Walker is the man with the most to lose from Trump's Iowa rise because he's counting on a win in the state to provide momentum in subsequent contests where Trump and former Florida Governor Jeb Bush are almost certain to be better financed.
“We are focused on the fundamentals of caucus organizing on the ground, not a week of snap polls," said David Polyansky, Walker's senior Iowa adviser. "Governor Walker will continue to share his record of success and his vision for America, and his team will continue to focus on building an operation that is capable of carrying him across the finish line next year.”
For now, Walker has four paid staff members in the state, two consultants and one campaign office, all numbers that will grow as the fall progresses.

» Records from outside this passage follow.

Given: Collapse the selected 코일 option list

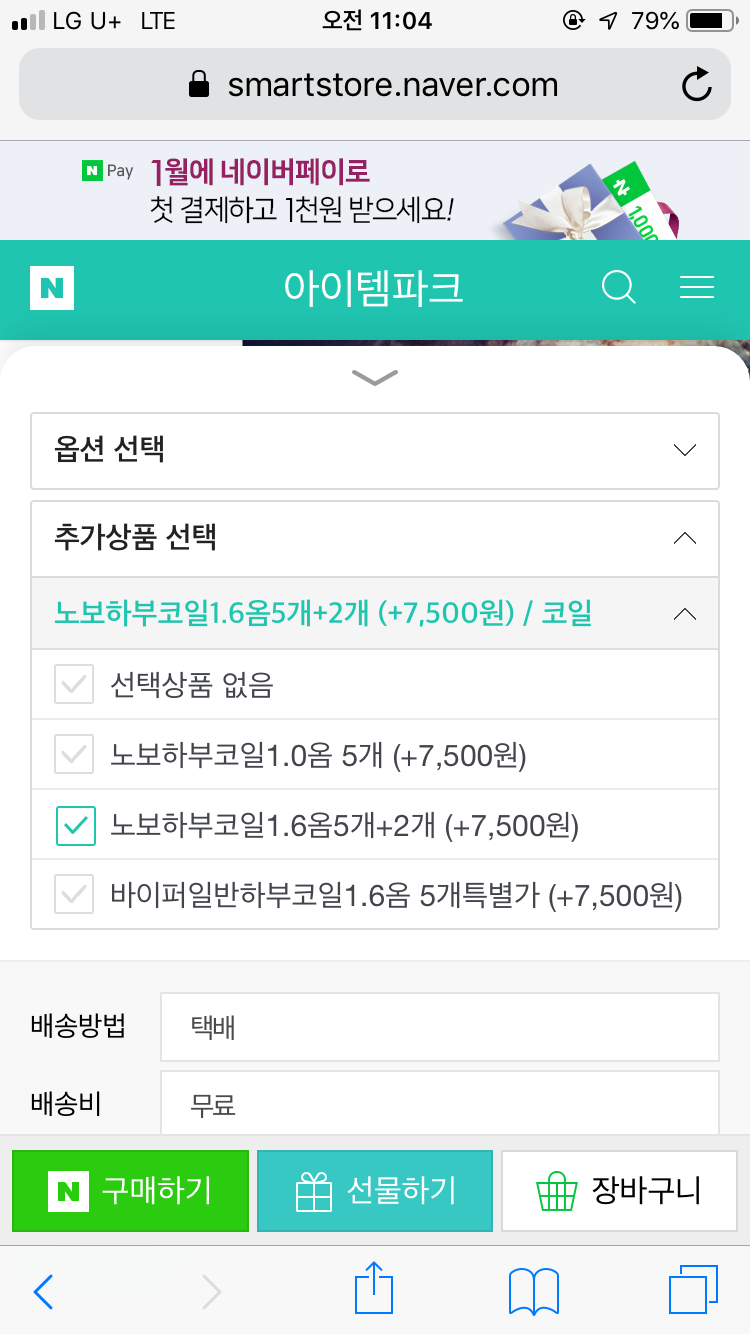Looking at the screenshot, I should pyautogui.click(x=684, y=614).
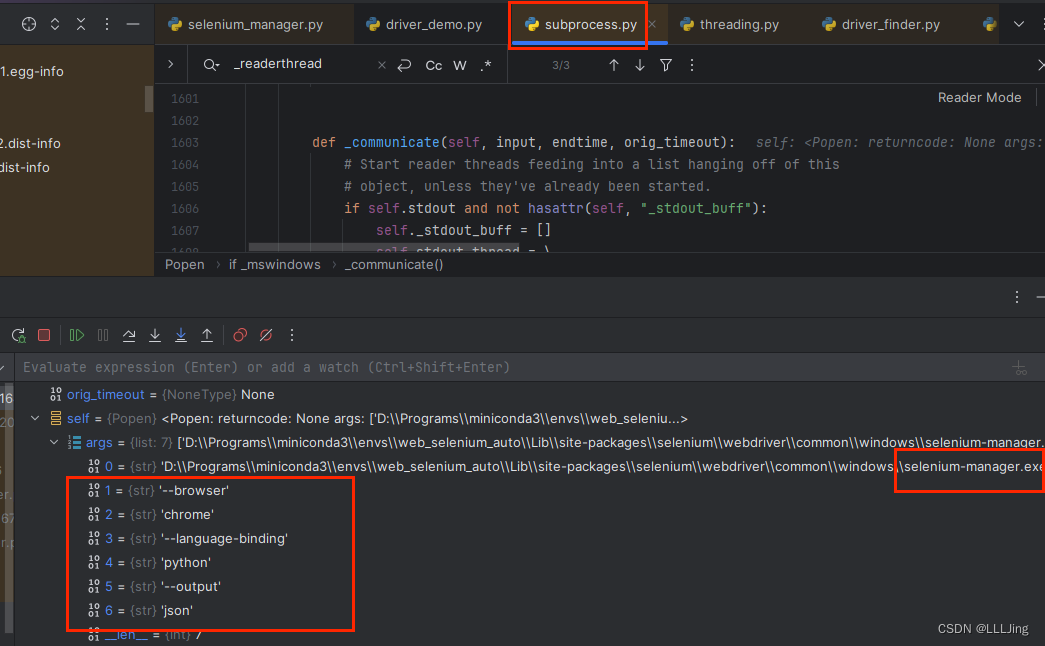
Task: Resume the paused program execution
Action: 77,335
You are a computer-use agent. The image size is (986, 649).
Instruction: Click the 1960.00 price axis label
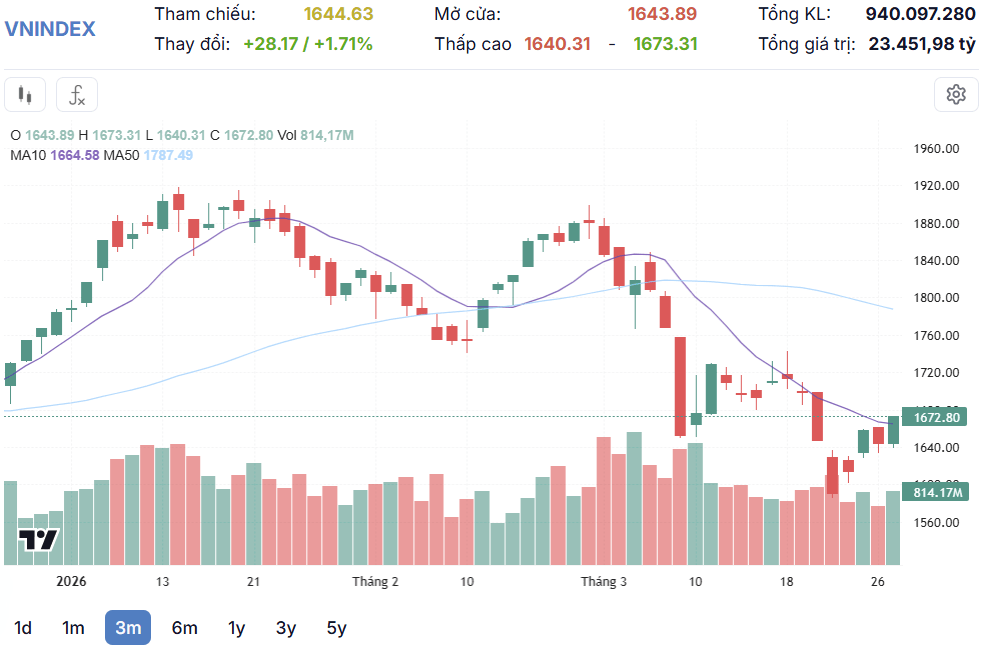point(936,149)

His campaign has 65 members on its Iowa leadership team, including more than one-third of the state's senate Republicans and numerous other current and former elected officials, business leaders and party activists.
Underscoring Iowa's importance, Walker spent three days in the state as part of his campaign announcement rollout in mid- July, triple that of any other he visited that week.

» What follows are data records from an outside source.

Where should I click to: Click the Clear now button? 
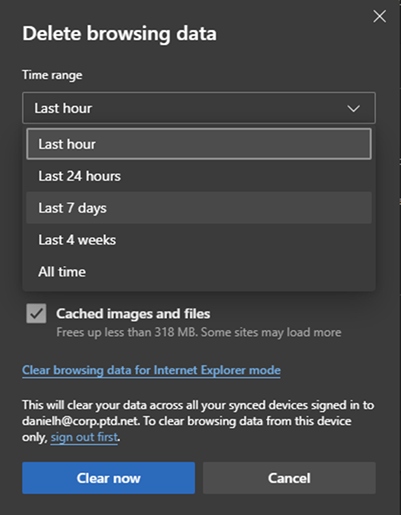[109, 478]
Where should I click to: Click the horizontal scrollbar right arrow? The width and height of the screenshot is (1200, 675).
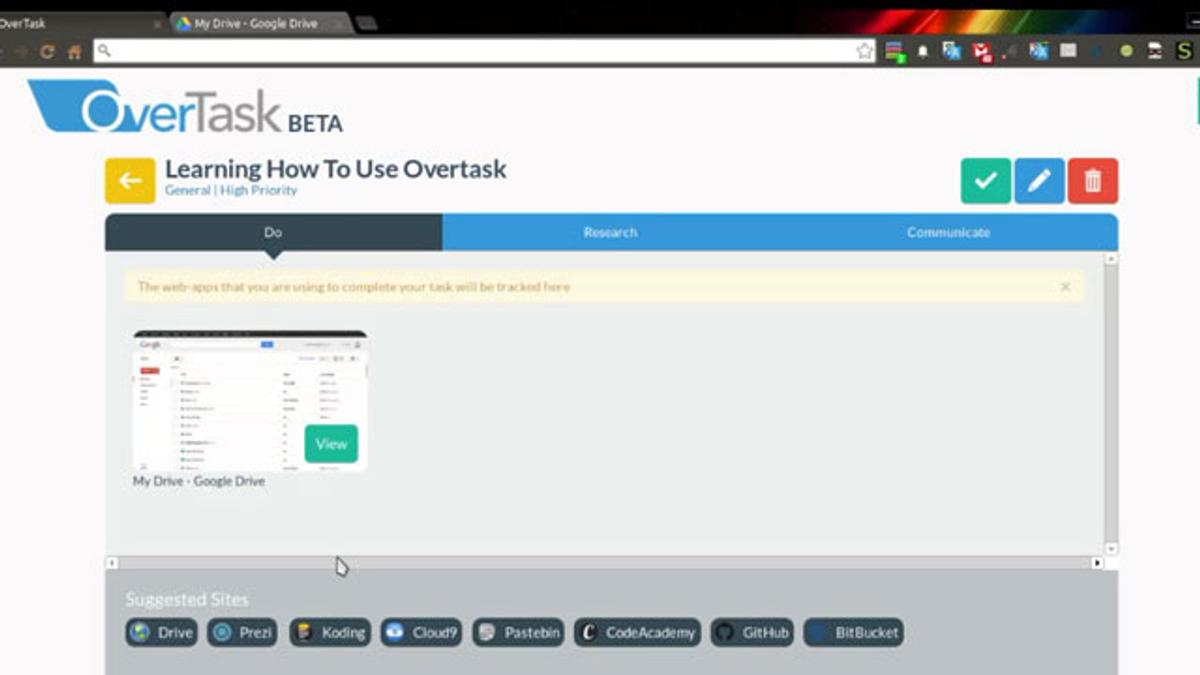1097,563
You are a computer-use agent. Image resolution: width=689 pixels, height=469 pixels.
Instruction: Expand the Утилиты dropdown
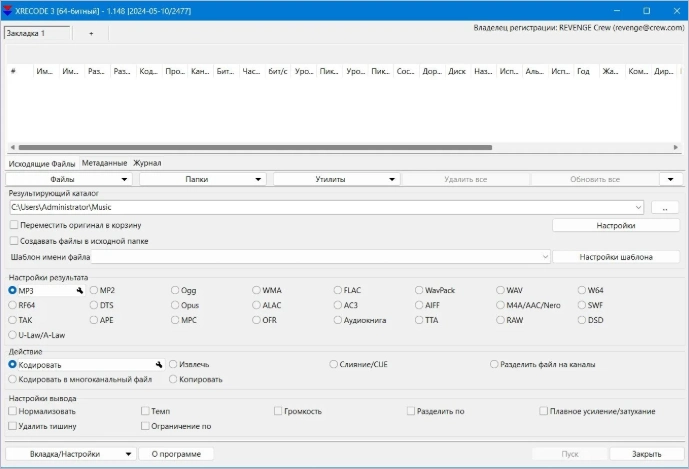(x=336, y=179)
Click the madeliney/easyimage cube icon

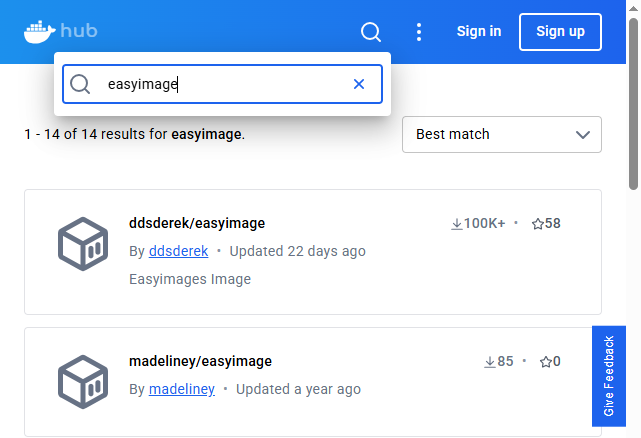point(83,382)
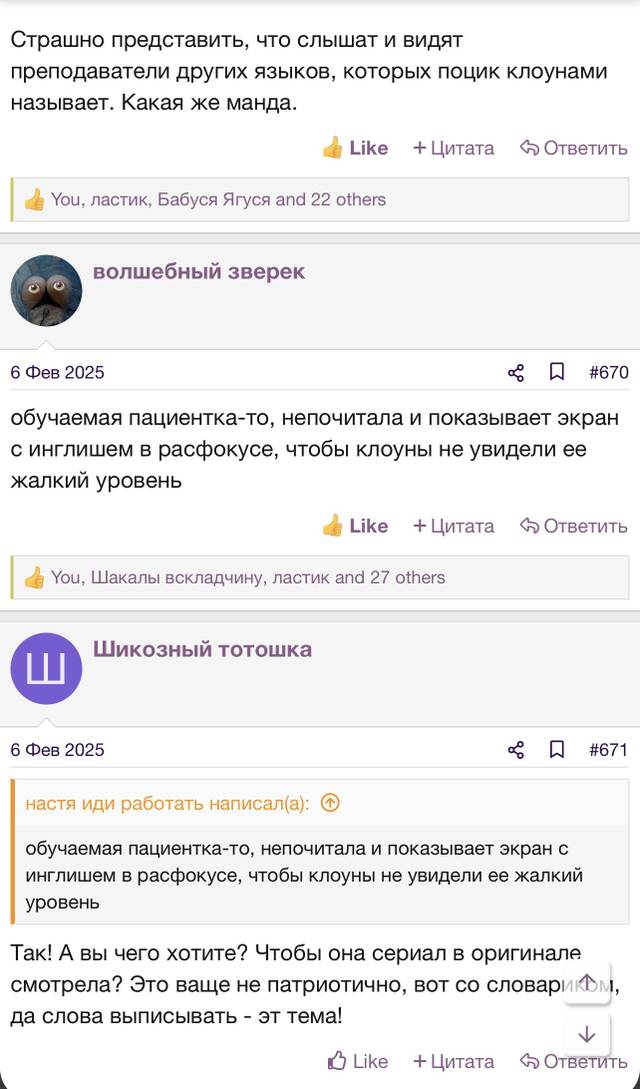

He's pledged to visit all of Iowa's 99 counties and has already been to 16, his campaign says. After Walker leaves the fair, he'll squeeze in two more events in the northern part of the state, before heading to Minnesota to deliver a speech on how he proposes to repeal and replace Obamacare.
Asked in mid-July whether he had any concerns about Iowa expectations being too high for him, Walker highlighted his high school track days.

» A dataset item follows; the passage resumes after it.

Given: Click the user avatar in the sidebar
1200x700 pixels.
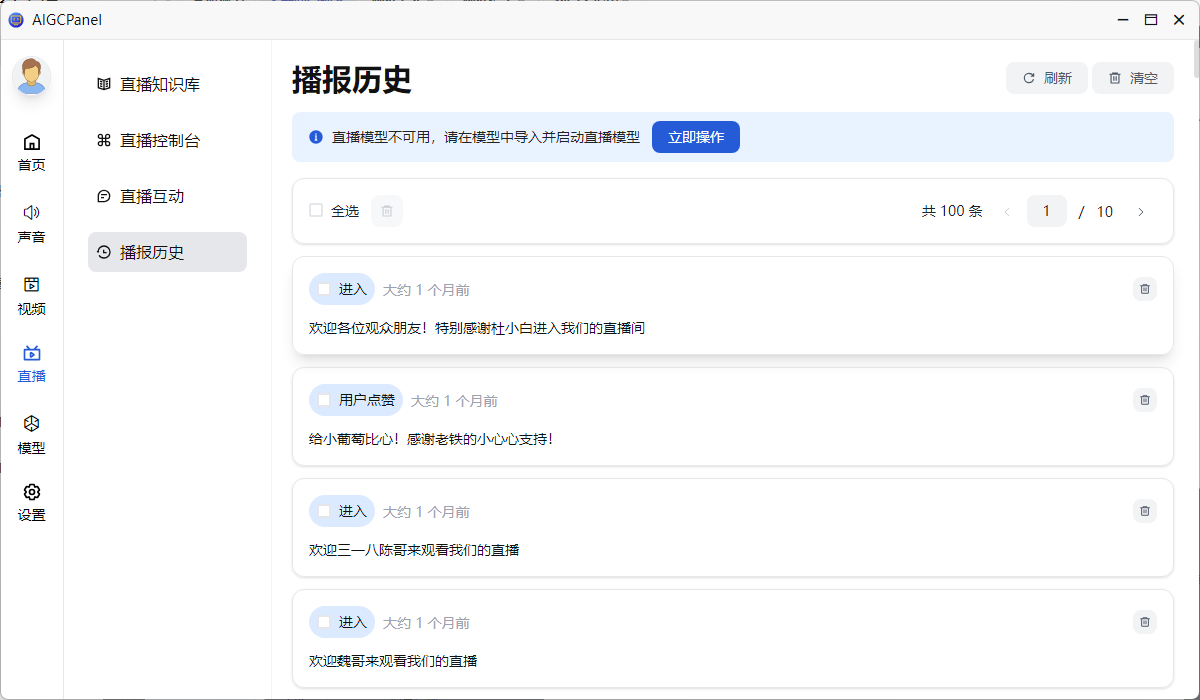Looking at the screenshot, I should [31, 76].
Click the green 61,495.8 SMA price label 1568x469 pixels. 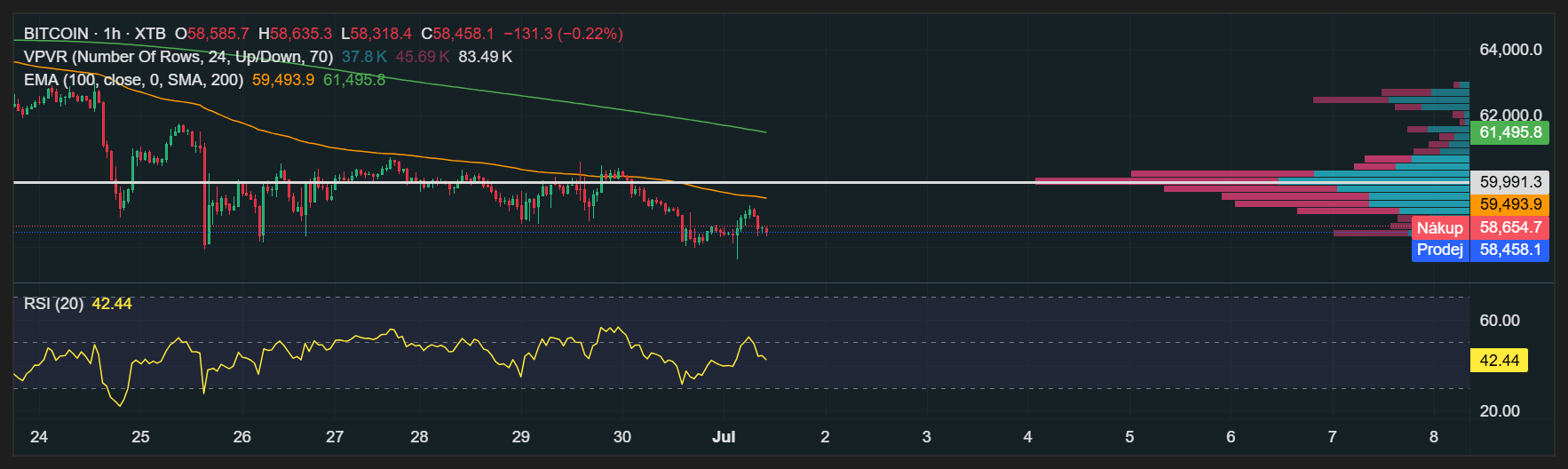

"My coach used to say it’s a lot easier to win if you're ahead," he said. "In the end, we know there's a lot of time, a lot can happen between now and then. We're just going to stay focused, day by day, week by week, getting our message out."
Walker added that he hopes to "at least to be first, second or third" in all four of the early states, which also include New Hampshire, South Carolina and Nevada.
The two-term governor is the closest thing to a native Iowa son in this election cycle. He spent a portion of his childhood in northeast Iowa, the part of the state that's most familiar with him because it's nearest to Wisconsin and the two states share some media markets.
Walker hasn't just lost his standing in Iowa polls. After the first Republican presidential debate on Aug. 6, he's also lost traction in national polls.
A national Fox News poll released Sunday showed Walker has dropped to 6 percentage among likely Republican primary voters, down three points during the past two weeks and the lowest support he’s received this year in that poll.
Stronger showings for Trump and Carson suggest there's a desire in the Republican electorate for an outsider. That's a hard niche for Walker to fill. While he's only been a governor since 2011, he's been a politician most of his adult life, serving first in the Wisconsin legislature and then as Milwaukee County executive.
Walker's top aides point to the fact that at this time four years ago then-Texas Governor Rick Perry was atop polls in Iowa, before finishing fifth in the 2012 Republican caucuses.
Walker's team, of course, isn't alone in building the sort of grassroots network that will be critical to turnout out voters on a cold winter night next year at more than 1,700 precincts.
Chuck Laudner, Trump's top Iowa strategist and a former executive director of the Republican Party of Iowa, said his candidate is doing things like putting his name on a sprint car at a popular Iowa racetrack to try to appeal to new voters.
"We are going into events that are non-political in nature," he said. "We have to bring new people in."
That could be a bad thing for Walker. His model is built around a more traditional caucus turnout, not an expanded electorate that might draw more moderate Republicans and some independents.